Problem:
Rewrite the data with "arrow" swapped for "chevron" and everything else left as is.
# start of Records for this task
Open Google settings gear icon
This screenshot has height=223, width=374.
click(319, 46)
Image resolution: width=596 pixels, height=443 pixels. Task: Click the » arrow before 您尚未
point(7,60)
# end of Records for this task
Output for this task:
Open Google settings gear icon
This screenshot has height=223, width=374.
click(319, 46)
Image resolution: width=596 pixels, height=443 pixels. Task: Click the » chevron before 您尚未
point(7,60)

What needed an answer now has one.